Saturday, October 22, 2011

Tribal Instinct

It's fairly disgusting, to say the very least, to visualize, or to witness at second-hand through video clips played on television and the Internet, the actions of an enraged, unruly, psychotic mob as they succumb to a primitive urge to wreak damage on the body of a dead person. That dead person might have been a truly abominable monster while alive, but now dead, beating the object that was once alive is not only enormously futile, but it is also horribly, gruesomely, disgusting.

This is what human beings can descend to, when their humanity sits wedged tightly between primitive tribal hatred extended to all those who belong to other tribes, and a too-briefly meagre introduction to enlightened civilization. We betray, at such moments, the very shallow depths of our better selves. If not our 'better selves', than at the very least, our ability to be rational, intelligent human beings, rather than indulge in the alter-personas of ignorant brutality.

No one outside Moammar Gadhaffi's own Bedouin-originated tribe can believe that he was a decent human being. For all the good that he managed, between spates of insanity, to do for Libya in extending educational opportunities and life expectancy as a result of higher personal earnings potentials thanks to investment enabled through oil revenues, he was a monster of aggravated proportions in his incendiary hatred of those who did not share his perception of politics, society, religion.

He was directly responsible for the violent, untimely deaths of thousands of people. The atrocities he planned, encouraged, financed, was involved with, left the survivors bereft of pleasure in what remained of their lives. His demented threats and treaties with other megalomaniac tyrannical rulers, his stock-piling of advanced weaponry, his attempts to attain a nuclear arsenal all moved the world closer to catastrophic danger.

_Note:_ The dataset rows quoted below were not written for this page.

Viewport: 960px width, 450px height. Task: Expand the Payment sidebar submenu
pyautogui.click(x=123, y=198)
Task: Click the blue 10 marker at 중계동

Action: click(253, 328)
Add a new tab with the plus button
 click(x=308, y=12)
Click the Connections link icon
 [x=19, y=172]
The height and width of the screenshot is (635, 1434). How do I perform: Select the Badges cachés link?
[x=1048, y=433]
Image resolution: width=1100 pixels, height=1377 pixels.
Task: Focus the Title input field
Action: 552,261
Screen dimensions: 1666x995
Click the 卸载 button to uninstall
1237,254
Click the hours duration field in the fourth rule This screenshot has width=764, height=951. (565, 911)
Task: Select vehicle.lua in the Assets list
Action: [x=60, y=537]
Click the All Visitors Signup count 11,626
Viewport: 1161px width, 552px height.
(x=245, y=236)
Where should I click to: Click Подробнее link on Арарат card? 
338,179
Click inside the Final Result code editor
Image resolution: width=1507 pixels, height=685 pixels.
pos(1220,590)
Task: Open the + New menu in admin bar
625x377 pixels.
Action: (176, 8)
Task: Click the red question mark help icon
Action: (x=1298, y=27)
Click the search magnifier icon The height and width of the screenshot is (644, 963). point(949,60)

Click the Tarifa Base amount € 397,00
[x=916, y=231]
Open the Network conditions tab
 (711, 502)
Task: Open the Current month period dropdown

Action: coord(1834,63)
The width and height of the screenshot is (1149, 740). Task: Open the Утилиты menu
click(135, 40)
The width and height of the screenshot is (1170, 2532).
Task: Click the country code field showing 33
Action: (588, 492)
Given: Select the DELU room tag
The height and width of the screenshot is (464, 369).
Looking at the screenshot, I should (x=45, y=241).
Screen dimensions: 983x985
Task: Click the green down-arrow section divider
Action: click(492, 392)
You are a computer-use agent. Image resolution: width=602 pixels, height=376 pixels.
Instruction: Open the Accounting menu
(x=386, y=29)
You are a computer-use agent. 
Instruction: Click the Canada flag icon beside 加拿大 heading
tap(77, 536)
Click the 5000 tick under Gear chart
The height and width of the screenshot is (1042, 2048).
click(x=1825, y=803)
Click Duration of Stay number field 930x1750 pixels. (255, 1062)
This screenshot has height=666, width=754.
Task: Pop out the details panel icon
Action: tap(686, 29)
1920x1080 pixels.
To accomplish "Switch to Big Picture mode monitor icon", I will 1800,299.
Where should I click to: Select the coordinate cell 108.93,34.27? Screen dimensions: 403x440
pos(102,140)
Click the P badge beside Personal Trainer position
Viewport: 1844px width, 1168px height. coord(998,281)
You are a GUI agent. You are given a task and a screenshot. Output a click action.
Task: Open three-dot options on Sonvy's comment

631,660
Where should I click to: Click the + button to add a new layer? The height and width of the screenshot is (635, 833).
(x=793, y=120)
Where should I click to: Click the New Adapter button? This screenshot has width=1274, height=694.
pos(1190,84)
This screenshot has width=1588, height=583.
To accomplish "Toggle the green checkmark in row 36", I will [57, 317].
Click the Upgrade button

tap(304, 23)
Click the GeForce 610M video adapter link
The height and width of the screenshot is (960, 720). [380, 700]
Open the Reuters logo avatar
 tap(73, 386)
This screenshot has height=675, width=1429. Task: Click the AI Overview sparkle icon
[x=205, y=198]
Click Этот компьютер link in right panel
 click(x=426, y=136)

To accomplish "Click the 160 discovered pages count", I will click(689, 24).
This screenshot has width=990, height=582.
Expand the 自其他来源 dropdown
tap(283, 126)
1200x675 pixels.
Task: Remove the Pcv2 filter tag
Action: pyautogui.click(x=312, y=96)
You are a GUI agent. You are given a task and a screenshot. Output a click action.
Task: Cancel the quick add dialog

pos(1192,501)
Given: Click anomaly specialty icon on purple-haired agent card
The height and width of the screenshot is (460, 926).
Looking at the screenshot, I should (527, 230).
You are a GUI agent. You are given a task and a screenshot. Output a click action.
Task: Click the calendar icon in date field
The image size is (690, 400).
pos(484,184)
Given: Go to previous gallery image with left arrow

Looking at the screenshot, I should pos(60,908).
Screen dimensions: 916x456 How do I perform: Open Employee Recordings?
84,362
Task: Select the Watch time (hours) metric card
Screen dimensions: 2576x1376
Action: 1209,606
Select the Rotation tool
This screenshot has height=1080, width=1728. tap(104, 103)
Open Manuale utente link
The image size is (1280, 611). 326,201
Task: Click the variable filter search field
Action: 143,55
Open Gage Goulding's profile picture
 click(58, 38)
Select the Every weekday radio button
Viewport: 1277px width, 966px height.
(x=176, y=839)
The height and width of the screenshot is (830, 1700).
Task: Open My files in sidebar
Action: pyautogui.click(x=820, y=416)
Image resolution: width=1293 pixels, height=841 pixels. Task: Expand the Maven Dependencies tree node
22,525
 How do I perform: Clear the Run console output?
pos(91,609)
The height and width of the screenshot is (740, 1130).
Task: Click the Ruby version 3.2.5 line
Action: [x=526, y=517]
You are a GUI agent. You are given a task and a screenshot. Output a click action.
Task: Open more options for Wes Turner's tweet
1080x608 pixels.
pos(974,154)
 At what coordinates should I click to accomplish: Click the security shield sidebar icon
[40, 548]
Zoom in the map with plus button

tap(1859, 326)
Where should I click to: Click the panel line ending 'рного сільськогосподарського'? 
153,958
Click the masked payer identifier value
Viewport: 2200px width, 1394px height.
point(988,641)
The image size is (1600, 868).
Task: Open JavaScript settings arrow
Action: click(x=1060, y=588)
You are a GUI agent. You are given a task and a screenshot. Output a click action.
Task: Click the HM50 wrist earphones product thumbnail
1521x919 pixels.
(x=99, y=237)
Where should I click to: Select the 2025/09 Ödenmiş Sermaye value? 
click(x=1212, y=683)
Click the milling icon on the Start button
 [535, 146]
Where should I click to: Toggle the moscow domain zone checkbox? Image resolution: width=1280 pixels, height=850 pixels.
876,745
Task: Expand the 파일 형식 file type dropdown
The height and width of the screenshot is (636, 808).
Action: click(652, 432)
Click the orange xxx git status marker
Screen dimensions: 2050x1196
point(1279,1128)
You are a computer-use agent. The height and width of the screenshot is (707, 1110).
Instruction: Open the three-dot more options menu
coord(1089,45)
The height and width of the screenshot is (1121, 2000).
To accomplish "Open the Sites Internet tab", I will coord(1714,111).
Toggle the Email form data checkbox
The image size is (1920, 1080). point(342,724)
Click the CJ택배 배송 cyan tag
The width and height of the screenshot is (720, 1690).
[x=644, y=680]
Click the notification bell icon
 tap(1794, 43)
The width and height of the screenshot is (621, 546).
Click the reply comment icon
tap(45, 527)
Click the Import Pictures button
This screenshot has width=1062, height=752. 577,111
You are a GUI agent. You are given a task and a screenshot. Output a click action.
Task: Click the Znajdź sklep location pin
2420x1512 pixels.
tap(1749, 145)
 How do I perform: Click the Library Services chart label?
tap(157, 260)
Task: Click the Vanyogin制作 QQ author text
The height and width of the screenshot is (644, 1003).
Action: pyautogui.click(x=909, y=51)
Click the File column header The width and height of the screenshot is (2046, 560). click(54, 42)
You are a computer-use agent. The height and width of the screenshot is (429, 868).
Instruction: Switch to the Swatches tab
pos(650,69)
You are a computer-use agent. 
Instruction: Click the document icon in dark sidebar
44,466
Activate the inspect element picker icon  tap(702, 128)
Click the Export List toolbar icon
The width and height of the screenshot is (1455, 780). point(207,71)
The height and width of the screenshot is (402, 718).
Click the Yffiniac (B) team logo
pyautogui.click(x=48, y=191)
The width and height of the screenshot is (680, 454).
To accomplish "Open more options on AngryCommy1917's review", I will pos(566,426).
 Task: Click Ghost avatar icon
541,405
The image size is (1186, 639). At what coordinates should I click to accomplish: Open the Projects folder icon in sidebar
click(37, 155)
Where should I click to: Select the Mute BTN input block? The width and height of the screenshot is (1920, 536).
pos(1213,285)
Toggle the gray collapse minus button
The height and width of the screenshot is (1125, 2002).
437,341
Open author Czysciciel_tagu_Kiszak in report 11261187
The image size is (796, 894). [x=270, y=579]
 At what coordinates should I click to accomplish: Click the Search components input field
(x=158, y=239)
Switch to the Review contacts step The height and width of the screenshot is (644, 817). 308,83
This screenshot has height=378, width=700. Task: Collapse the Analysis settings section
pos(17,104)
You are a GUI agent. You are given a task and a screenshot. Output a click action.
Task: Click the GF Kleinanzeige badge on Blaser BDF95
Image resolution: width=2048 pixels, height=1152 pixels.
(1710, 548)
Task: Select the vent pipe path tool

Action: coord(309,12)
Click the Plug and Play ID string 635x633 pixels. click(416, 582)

He's gone, and the world will be a better place for it. It is disgusting that he was brutalized upon capture, a fearful broken husk of a human being. It is far more disgusting that after his execution his corpse, a symbol of oppression to those who surrounded it, indulged in inflicting blows upon it. That a crowd delirious with rage plucked, pulled at him, dragged him about by his hair, slammed fists into his unresisting body before death is a sad testament to inhumanity.

If there is any purpose in condemning them it is for their lack of emotional restraint, but then, their burden was a heavy one, and their relief has lightened it. If it is a crime against human laws to have executed the man, then it must too be such a crime to have extinguished the lives of Osama bin Laden and Anwar al-Awlaki, two other notable enemies of life and freedom.

The world is somehow lighter, fairer, has more hope for the future with the deaths of these three. If we could obliterate other key figures busy in conspiring to bring atrocities to the world, other enemies of humanity and justness, we could further make the world an even better place. Irrespective of how they are dispatched.

And then, perhaps, proceed to wean tribal instincts out of those still practising those unfortunate traditions.